Task requirements —
For this listing, the lines between the one holding "Task: Open DickD's" and the one holding "Given: Open the 標準 number format dropdown", inclusive, must be set down exactly.

Records for processing —
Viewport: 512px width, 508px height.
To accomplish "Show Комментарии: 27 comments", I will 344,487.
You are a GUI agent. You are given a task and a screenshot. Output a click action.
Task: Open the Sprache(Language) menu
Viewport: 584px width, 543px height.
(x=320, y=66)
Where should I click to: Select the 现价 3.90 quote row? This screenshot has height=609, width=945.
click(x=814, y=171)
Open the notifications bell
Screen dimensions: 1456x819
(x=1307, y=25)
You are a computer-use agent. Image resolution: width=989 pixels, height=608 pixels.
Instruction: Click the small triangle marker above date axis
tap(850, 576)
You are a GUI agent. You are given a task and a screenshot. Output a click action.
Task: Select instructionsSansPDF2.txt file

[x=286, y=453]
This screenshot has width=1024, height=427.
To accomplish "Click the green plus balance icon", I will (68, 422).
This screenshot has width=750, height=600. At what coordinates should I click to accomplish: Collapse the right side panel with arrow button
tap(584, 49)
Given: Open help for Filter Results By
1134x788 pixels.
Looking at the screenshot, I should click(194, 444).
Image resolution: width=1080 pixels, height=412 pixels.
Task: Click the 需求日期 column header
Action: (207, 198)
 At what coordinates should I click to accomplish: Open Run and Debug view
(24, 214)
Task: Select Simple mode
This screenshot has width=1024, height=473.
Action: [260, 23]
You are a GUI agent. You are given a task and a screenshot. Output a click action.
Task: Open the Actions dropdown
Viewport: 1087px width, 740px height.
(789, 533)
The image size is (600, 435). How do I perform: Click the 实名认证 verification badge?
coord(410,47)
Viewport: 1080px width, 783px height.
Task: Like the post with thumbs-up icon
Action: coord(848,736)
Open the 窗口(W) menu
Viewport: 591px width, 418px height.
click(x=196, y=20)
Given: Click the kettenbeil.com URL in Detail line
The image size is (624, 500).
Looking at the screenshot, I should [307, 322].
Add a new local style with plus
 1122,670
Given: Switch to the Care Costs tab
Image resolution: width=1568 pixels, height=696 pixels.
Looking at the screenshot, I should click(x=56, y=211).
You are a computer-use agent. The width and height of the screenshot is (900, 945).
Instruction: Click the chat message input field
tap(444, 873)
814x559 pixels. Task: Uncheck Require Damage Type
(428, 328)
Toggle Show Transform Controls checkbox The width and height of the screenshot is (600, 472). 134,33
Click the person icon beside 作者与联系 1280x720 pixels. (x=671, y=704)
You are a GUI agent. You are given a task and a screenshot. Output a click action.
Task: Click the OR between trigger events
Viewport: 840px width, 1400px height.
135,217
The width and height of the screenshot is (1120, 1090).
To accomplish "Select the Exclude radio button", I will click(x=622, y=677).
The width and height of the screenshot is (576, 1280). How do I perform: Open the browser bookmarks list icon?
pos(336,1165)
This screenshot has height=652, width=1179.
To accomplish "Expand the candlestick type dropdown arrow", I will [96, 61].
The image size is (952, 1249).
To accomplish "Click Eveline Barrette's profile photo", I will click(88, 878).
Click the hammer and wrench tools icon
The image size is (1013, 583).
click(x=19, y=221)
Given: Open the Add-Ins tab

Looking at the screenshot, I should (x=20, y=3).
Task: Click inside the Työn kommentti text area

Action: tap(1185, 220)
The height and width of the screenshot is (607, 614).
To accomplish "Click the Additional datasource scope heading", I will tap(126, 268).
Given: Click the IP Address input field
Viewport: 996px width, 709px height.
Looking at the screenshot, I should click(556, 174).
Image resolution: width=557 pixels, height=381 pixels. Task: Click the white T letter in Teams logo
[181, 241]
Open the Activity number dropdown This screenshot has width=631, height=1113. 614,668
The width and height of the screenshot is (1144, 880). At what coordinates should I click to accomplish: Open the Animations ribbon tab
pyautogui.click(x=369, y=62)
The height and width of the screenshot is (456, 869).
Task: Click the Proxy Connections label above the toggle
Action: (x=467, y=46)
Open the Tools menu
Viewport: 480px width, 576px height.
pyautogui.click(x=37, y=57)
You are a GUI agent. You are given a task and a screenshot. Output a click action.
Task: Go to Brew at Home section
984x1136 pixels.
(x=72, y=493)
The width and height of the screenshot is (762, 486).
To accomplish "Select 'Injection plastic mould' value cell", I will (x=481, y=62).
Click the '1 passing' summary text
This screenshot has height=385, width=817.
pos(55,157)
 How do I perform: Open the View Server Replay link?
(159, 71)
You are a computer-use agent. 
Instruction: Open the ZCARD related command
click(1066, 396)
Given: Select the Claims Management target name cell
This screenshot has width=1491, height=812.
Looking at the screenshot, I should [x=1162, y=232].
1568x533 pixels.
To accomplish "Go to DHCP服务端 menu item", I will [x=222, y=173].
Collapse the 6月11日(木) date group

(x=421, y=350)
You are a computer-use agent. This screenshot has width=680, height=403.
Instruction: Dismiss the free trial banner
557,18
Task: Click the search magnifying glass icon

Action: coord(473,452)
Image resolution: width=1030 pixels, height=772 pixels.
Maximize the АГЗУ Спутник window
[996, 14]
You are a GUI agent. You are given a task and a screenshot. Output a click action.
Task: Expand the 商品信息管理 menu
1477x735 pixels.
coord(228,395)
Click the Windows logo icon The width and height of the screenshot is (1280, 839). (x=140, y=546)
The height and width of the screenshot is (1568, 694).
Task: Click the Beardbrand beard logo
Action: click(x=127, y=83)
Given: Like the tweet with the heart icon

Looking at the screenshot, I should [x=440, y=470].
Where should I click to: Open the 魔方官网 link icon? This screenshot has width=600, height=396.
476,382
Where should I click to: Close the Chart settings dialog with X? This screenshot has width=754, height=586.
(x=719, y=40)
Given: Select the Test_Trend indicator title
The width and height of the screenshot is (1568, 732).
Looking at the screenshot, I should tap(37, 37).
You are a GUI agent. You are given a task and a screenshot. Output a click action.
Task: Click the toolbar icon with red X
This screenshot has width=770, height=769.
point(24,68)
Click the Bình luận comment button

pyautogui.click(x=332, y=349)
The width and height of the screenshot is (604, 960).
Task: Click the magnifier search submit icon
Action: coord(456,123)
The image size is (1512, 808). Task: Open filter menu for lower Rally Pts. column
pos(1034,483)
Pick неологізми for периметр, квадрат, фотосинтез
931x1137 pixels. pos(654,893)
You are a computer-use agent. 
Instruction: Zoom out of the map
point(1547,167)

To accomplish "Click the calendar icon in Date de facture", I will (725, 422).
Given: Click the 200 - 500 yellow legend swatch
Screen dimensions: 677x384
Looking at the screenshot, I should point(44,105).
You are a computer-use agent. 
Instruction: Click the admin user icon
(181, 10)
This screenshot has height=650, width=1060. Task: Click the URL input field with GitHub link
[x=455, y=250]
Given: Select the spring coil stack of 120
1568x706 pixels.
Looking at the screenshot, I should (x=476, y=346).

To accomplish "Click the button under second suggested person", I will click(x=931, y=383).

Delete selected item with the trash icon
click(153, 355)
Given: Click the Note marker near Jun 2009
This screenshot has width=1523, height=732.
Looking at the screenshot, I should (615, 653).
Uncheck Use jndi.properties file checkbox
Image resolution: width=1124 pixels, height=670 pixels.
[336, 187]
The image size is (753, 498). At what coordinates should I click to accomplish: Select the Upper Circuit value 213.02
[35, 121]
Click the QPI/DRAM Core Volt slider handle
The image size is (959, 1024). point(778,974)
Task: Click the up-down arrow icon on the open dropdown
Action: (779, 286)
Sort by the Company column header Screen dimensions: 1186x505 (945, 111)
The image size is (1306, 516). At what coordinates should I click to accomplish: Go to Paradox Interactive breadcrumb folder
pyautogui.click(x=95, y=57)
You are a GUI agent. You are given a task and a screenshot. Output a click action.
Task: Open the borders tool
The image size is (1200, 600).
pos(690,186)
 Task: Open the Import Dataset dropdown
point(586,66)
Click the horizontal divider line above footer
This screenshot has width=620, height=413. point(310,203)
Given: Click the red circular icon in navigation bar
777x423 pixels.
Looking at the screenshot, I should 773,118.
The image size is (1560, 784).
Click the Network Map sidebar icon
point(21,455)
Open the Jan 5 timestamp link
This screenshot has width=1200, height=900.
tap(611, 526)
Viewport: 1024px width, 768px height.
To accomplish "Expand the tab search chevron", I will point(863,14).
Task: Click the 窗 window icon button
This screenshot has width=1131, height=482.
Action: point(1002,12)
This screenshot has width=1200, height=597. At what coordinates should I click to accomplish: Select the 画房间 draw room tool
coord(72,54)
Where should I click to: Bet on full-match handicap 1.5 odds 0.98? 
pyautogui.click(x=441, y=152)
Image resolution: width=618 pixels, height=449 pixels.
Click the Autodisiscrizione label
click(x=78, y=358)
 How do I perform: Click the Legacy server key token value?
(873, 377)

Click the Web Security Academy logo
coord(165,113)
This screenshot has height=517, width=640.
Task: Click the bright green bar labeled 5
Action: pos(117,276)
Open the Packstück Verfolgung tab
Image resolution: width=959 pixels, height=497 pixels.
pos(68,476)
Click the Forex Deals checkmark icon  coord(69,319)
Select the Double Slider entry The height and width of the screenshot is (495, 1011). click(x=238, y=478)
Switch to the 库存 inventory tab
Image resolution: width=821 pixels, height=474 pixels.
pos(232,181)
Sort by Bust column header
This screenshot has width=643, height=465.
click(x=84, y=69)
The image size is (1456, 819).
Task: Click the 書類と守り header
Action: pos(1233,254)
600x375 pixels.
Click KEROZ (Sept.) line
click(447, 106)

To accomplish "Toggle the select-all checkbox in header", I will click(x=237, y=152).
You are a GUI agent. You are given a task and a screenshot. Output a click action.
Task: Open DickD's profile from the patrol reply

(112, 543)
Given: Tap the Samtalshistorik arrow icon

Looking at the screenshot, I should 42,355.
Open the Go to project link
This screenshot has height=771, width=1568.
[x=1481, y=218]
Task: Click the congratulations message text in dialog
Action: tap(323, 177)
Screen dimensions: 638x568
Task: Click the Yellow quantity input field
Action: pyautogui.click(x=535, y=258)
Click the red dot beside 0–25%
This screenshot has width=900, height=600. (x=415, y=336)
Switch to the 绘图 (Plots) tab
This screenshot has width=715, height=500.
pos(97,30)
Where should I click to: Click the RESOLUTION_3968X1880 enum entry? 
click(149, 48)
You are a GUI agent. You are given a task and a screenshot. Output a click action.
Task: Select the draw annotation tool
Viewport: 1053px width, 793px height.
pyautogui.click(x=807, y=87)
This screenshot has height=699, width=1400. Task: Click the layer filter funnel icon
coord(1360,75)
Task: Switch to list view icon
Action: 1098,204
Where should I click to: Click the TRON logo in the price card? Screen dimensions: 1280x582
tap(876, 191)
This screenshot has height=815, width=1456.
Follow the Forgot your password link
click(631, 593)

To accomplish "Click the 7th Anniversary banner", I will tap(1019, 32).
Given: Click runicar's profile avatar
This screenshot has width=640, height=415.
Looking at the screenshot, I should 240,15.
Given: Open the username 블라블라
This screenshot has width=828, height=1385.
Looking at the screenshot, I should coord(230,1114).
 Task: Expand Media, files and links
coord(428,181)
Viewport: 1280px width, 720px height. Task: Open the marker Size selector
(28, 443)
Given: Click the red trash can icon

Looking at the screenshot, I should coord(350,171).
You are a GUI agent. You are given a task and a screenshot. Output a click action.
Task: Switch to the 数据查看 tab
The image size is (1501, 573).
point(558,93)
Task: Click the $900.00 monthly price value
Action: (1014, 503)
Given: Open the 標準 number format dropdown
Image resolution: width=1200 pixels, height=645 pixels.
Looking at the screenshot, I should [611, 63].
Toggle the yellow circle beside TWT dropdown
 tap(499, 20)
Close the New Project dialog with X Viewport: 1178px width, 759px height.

Expected answer —
Task: Open DickD's profile from the patrol reply

(112, 543)
Given: Tap the Samtalshistorik arrow icon

Looking at the screenshot, I should 42,355.
Open the Go to project link
This screenshot has height=771, width=1568.
[x=1481, y=218]
Task: Click the congratulations message text in dialog
Action: tap(323, 177)
Screen dimensions: 638x568
Task: Click the Yellow quantity input field
Action: pyautogui.click(x=535, y=258)
Click the red dot beside 0–25%
This screenshot has width=900, height=600. (x=415, y=336)
Switch to the 绘图 (Plots) tab
This screenshot has width=715, height=500.
pos(97,30)
Where should I click to: Click the RESOLUTION_3968X1880 enum entry? 
click(149, 48)
You are a GUI agent. You are given a task and a screenshot. Output a click action.
Task: Select the draw annotation tool
Viewport: 1053px width, 793px height.
pyautogui.click(x=807, y=87)
This screenshot has height=699, width=1400. Task: Click the layer filter funnel icon
coord(1360,75)
Task: Switch to list view icon
Action: 1098,204
Where should I click to: Click the TRON logo in the price card? Screen dimensions: 1280x582
tap(876, 191)
This screenshot has height=815, width=1456.
Follow the Forgot your password link
click(631, 593)

To accomplish "Click the 7th Anniversary banner", I will tap(1019, 32).
Given: Click runicar's profile avatar
This screenshot has width=640, height=415.
Looking at the screenshot, I should 240,15.
Given: Open the username 블라블라
This screenshot has width=828, height=1385.
Looking at the screenshot, I should coord(230,1114).
 Task: Expand Media, files and links
coord(428,181)
Viewport: 1280px width, 720px height. Task: Open the marker Size selector
(28, 443)
Given: Click the red trash can icon

Looking at the screenshot, I should coord(350,171).
You are a GUI agent. You are given a task and a screenshot. Output a click action.
Task: Switch to the 数据查看 tab
The image size is (1501, 573).
point(558,93)
Task: Click the $900.00 monthly price value
Action: (1014, 503)
Given: Open the 標準 number format dropdown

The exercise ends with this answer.